• _PROBLEM DESCRIPTION_
Rewrite the listing below as a numbered list, leaving out any blank lines.
☆ ☆ ☆
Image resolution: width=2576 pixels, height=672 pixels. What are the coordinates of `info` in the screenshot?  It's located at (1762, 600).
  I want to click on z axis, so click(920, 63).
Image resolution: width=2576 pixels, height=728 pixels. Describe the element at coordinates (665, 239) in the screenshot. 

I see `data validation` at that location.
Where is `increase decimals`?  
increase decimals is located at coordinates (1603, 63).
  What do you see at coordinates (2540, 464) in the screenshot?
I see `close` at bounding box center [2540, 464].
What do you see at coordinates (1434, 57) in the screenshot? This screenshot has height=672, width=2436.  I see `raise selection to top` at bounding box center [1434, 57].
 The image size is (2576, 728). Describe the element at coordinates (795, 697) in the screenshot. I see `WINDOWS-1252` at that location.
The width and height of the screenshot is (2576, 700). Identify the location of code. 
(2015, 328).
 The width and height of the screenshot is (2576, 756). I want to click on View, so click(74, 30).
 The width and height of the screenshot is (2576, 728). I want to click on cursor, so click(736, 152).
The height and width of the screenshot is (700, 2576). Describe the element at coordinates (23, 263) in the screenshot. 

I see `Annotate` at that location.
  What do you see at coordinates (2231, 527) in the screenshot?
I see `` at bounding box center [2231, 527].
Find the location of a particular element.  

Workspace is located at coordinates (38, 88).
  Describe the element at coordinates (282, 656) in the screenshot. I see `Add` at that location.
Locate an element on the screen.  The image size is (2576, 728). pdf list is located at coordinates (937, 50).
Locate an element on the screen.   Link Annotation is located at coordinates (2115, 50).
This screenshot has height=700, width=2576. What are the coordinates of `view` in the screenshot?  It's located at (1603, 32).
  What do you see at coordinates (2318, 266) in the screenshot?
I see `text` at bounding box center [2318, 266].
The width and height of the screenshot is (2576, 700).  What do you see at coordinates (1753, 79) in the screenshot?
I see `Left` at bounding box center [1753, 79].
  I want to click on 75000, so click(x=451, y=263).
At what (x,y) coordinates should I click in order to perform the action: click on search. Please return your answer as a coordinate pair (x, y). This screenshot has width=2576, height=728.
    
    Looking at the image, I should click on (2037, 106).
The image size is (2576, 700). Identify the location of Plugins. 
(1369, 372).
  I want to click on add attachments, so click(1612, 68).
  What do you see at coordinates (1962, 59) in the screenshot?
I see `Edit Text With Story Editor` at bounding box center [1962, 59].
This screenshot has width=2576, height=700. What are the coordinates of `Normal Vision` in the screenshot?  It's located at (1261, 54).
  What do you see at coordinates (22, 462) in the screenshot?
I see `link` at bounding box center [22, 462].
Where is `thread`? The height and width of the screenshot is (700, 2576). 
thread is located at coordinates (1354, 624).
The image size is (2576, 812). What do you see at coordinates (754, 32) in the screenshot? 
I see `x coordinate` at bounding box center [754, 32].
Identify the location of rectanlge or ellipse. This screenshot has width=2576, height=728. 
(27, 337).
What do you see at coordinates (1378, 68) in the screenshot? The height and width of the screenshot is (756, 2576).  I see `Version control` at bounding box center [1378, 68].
☆ ☆ ☆
• _RIGHT ANSWER_
1. Image resolution: width=2576 pixels, height=672 pixels. What are the coordinates of `info` in the screenshot?  It's located at (1762, 600).
2.   I want to click on z axis, so click(920, 63).
3. Image resolution: width=2576 pixels, height=728 pixels. Describe the element at coordinates (665, 239) in the screenshot. 
4. I see `data validation` at that location.
5. Where is `increase decimals`?  
6. increase decimals is located at coordinates (1603, 63).
7.   What do you see at coordinates (2540, 464) in the screenshot?
8. I see `close` at bounding box center [2540, 464].
9. What do you see at coordinates (1434, 57) in the screenshot? This screenshot has height=672, width=2436.  I see `raise selection to top` at bounding box center [1434, 57].
10.  The image size is (2576, 728). Describe the element at coordinates (795, 697) in the screenshot. I see `WINDOWS-1252` at that location.
11. The width and height of the screenshot is (2576, 700). Identify the location of code. 
12. (2015, 328).
13.  The width and height of the screenshot is (2576, 756). I want to click on View, so click(74, 30).
14.  The width and height of the screenshot is (2576, 728). I want to click on cursor, so click(736, 152).
15. The height and width of the screenshot is (700, 2576). Describe the element at coordinates (23, 263) in the screenshot. 
16. I see `Annotate` at that location.
17.   What do you see at coordinates (2231, 527) in the screenshot?
18. I see `` at bounding box center [2231, 527].
19. Find the location of a particular element.  
20. Workspace is located at coordinates (38, 88).
21.   Describe the element at coordinates (282, 656) in the screenshot. I see `Add` at that location.
22. Locate an element on the screen.  The image size is (2576, 728). pdf list is located at coordinates (937, 50).
23. Locate an element on the screen.   Link Annotation is located at coordinates (2115, 50).
24. This screenshot has height=700, width=2576. What are the coordinates of `view` in the screenshot?  It's located at (1603, 32).
25.   What do you see at coordinates (2318, 266) in the screenshot?
26. I see `text` at bounding box center [2318, 266].
27. The width and height of the screenshot is (2576, 700).  What do you see at coordinates (1753, 79) in the screenshot?
28. I see `Left` at bounding box center [1753, 79].
29.   I want to click on 75000, so click(x=451, y=263).
30. At what (x,y) coordinates should I click in order to perform the action: click on search. Please return your answer as a coordinate pair (x, y). This screenshot has width=2576, height=728.
31.     Looking at the image, I should click on (2037, 106).
32. The image size is (2576, 700). Identify the location of Plugins. 
33. (1369, 372).
34.   I want to click on add attachments, so click(1612, 68).
35.   What do you see at coordinates (1962, 59) in the screenshot?
36. I see `Edit Text With Story Editor` at bounding box center [1962, 59].
37. This screenshot has width=2576, height=700. What are the coordinates of `Normal Vision` in the screenshot?  It's located at (1261, 54).
38.   What do you see at coordinates (22, 462) in the screenshot?
39. I see `link` at bounding box center [22, 462].
40. Where is `thread`? The height and width of the screenshot is (700, 2576). 
41. thread is located at coordinates (1354, 624).
42. The image size is (2576, 812). What do you see at coordinates (754, 32) in the screenshot? 
43. I see `x coordinate` at bounding box center [754, 32].
44. Identify the location of rectanlge or ellipse. This screenshot has width=2576, height=728. 
45. (27, 337).
46. What do you see at coordinates (1378, 68) in the screenshot? The height and width of the screenshot is (756, 2576).  I see `Version control` at bounding box center [1378, 68].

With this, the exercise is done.